(Screenshot grounding data)
------------------------------------

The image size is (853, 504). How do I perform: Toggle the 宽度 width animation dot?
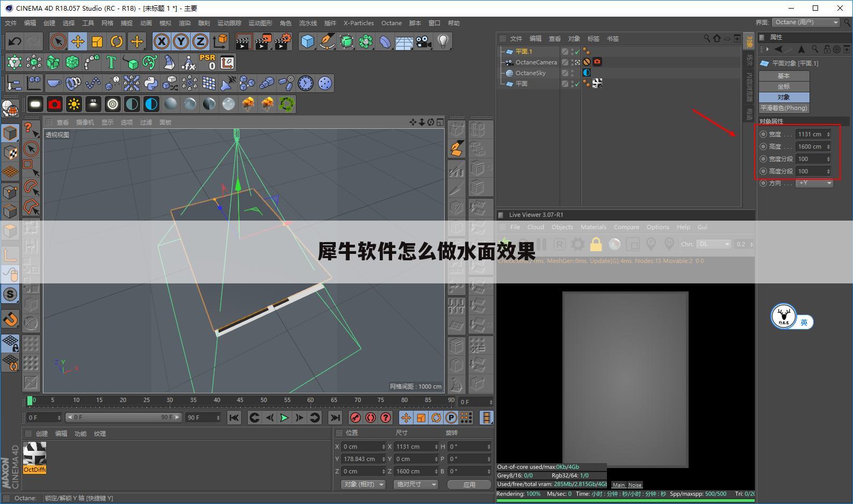pos(763,134)
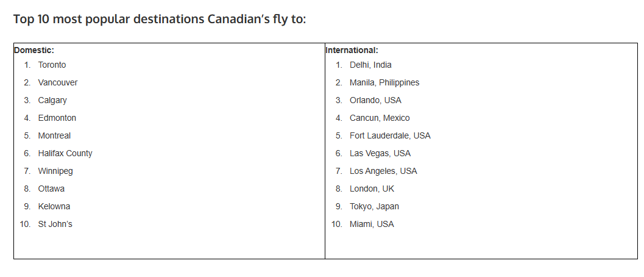
Task: Click the Edmonton list entry
Action: pyautogui.click(x=57, y=118)
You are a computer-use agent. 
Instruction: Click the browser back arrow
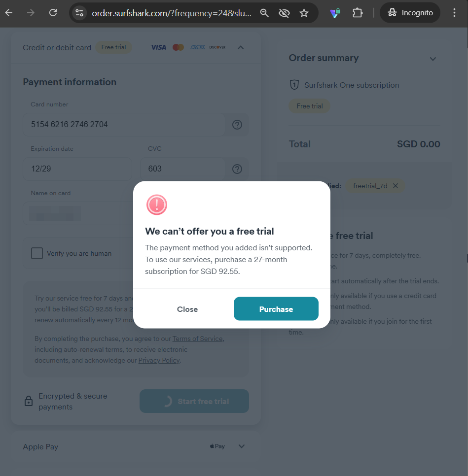9,13
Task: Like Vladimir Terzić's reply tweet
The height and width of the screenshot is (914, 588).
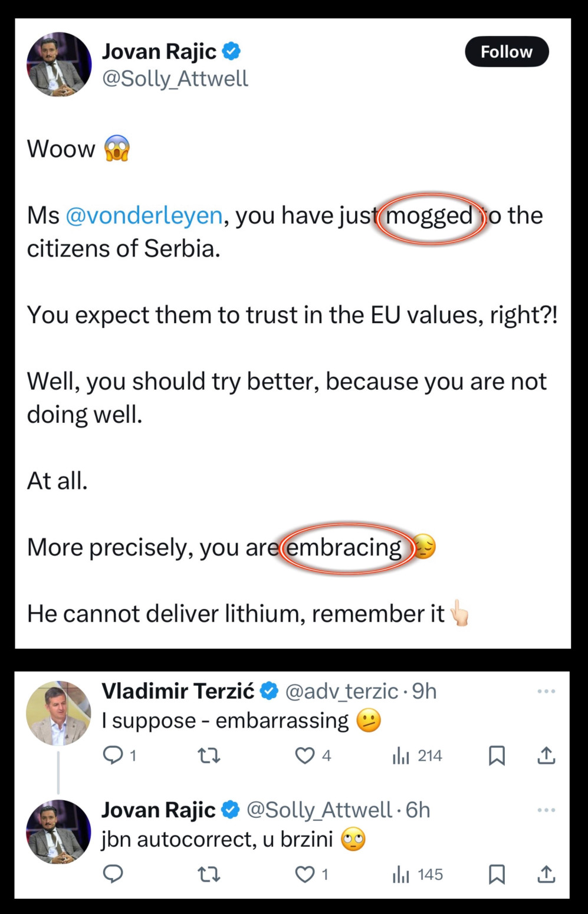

------------------------------------

Task requirements => Please print all the entries exactly as written, but drop the pictures.

Reply to the exercise =>
The image size is (853, 504). How do I perform: Toggle the 宽度 width animation dot?
pos(763,134)
Task: Click the Edmonton list entry
Action: pyautogui.click(x=57, y=118)
You are a computer-use agent. 
Instruction: Click the browser back arrow
9,13
Task: Like Vladimir Terzić's reply tweet
The height and width of the screenshot is (914, 588).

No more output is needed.